Well, I think Davis is, I mean, he makes me think. You know, community is, after all, one of the, everybody is saying this now, one of the sources of happiness, one of the sources of solidarity. It's a power that people have. On the other hand, we have Robert Putnam, our sociologist friend at Harvard, saying that
You know, people are bowling alone. Community is weak in America. The genius of forming groups, voluntary organizations that Tocqueville saw as the, you know, sort of the foundation of democratic freedom is
According to Putnam's findings, all that is decaying. Of course, other people say that's crazy. We're playing soccer leagues. Look at every Saturday. Every field is full. It's true. Maybe we're bowling alone, but we're kicking together. Who can doubt that that is the source of important emotional strength?

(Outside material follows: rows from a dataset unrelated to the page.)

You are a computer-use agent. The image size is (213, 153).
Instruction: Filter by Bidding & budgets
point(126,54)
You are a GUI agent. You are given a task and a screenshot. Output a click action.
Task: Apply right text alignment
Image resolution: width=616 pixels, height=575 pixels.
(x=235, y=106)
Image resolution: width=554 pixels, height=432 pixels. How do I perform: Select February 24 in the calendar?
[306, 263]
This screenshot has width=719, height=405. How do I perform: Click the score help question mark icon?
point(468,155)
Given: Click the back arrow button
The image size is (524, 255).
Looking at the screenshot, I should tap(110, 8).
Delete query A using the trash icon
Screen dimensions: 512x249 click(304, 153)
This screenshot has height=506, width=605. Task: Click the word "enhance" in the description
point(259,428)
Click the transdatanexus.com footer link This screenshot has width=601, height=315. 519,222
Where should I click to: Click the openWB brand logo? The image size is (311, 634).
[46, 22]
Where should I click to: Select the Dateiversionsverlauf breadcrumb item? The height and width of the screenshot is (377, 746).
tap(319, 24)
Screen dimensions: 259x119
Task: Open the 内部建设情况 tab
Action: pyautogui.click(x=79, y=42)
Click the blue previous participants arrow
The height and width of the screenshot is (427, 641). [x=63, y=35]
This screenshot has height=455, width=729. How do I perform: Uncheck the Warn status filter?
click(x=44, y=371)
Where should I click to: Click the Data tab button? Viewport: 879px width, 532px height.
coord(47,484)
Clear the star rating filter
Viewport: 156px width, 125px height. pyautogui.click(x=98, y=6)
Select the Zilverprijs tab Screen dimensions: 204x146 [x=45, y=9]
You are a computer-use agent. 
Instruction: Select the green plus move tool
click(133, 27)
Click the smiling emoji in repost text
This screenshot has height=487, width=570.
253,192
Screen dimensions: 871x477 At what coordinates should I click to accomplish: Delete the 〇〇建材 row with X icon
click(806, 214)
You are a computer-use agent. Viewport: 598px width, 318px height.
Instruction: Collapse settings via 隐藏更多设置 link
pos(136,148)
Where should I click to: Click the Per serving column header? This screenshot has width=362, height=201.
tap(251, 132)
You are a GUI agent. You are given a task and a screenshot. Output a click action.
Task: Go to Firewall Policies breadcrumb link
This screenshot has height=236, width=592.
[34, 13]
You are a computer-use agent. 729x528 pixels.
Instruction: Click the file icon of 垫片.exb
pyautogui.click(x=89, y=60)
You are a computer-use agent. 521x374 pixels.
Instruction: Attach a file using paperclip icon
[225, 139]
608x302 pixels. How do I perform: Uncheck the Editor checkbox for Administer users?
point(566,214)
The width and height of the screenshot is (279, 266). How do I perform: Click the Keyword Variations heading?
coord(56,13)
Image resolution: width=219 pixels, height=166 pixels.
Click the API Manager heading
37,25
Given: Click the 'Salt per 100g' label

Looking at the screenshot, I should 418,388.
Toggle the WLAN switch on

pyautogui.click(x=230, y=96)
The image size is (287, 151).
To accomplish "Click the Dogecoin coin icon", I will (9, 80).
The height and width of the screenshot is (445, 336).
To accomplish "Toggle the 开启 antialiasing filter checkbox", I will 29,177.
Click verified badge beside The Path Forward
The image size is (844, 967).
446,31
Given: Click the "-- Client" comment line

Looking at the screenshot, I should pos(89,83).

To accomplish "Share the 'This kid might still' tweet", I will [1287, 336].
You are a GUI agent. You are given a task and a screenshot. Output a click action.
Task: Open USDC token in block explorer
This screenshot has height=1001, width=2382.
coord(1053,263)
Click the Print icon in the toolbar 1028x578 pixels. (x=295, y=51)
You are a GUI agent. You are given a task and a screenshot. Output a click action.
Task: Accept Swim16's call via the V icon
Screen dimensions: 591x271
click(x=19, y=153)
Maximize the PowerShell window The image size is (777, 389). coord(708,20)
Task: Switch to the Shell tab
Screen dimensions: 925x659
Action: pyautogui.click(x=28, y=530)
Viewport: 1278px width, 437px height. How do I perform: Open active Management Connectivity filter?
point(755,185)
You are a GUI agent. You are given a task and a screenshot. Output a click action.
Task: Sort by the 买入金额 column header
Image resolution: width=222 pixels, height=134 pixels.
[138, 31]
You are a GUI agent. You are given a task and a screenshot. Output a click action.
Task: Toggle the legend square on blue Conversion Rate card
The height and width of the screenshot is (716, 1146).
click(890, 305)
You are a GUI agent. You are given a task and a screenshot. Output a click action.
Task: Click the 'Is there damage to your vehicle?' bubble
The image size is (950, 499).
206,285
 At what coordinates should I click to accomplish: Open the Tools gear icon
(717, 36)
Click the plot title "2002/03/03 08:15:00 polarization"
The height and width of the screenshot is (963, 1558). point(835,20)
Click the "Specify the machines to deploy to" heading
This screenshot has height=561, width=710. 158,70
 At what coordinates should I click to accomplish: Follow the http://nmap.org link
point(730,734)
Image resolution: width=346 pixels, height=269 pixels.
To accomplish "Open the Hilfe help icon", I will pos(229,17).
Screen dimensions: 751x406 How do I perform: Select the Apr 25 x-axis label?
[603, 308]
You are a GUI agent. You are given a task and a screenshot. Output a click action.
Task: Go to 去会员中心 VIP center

On the other hand, there is so, you know, the problems, what did FDR call them? The hazards and vicissitudes of life. How much can the community deal with those, right? I mean, how much can it deal with illness and with unemployment? How can it deal with funds for education? In other words, there's a limit.
to what Edmund Burke called the little platoon can do. You may need Uncle Sam on health care. You may need Uncle Sam for unemployment insurance and retraining and all the rest. So many of our problems are beyond the scope of the community, however important it may be for our emotional nurturance. Mm-hmm.
Davis, would love to hear what you think about what Jack said. But, Jack, we've got one more here. And you know me, my undying American optimism.
There's Rosemary Malfi, and she shares this optimism because she left us with this message from Salem, Massachusetts. I disagree with the Trumpian politics of cruelty, and I do believe that a new era can prevail. And the new era is possible because goodness will always be stronger than evil. Mr. Beattie, top that.
Well, you know, there's a scholar named Bradley who did a book around the turn of the 20th century on Shakespeare's tragedies. And he says that in these tragedies, good does usually triumph, but not after a colossal waste of good. Mm-hmm.
Think of all the dead littering the stage in Hamlet. Yes, think of all the horrors in King Lear. Such a waste of good before good triumphs. And that's, look at World War II. Good triumph, but there was an unspeakable waste of good getting there. You have to count the cost, and we have to take counsel with our fears as well as with our hopes.
Jack, thank you as always. Thank you. I'm Meghna Chakrabarty, and this is the one and only JackPod from On Point.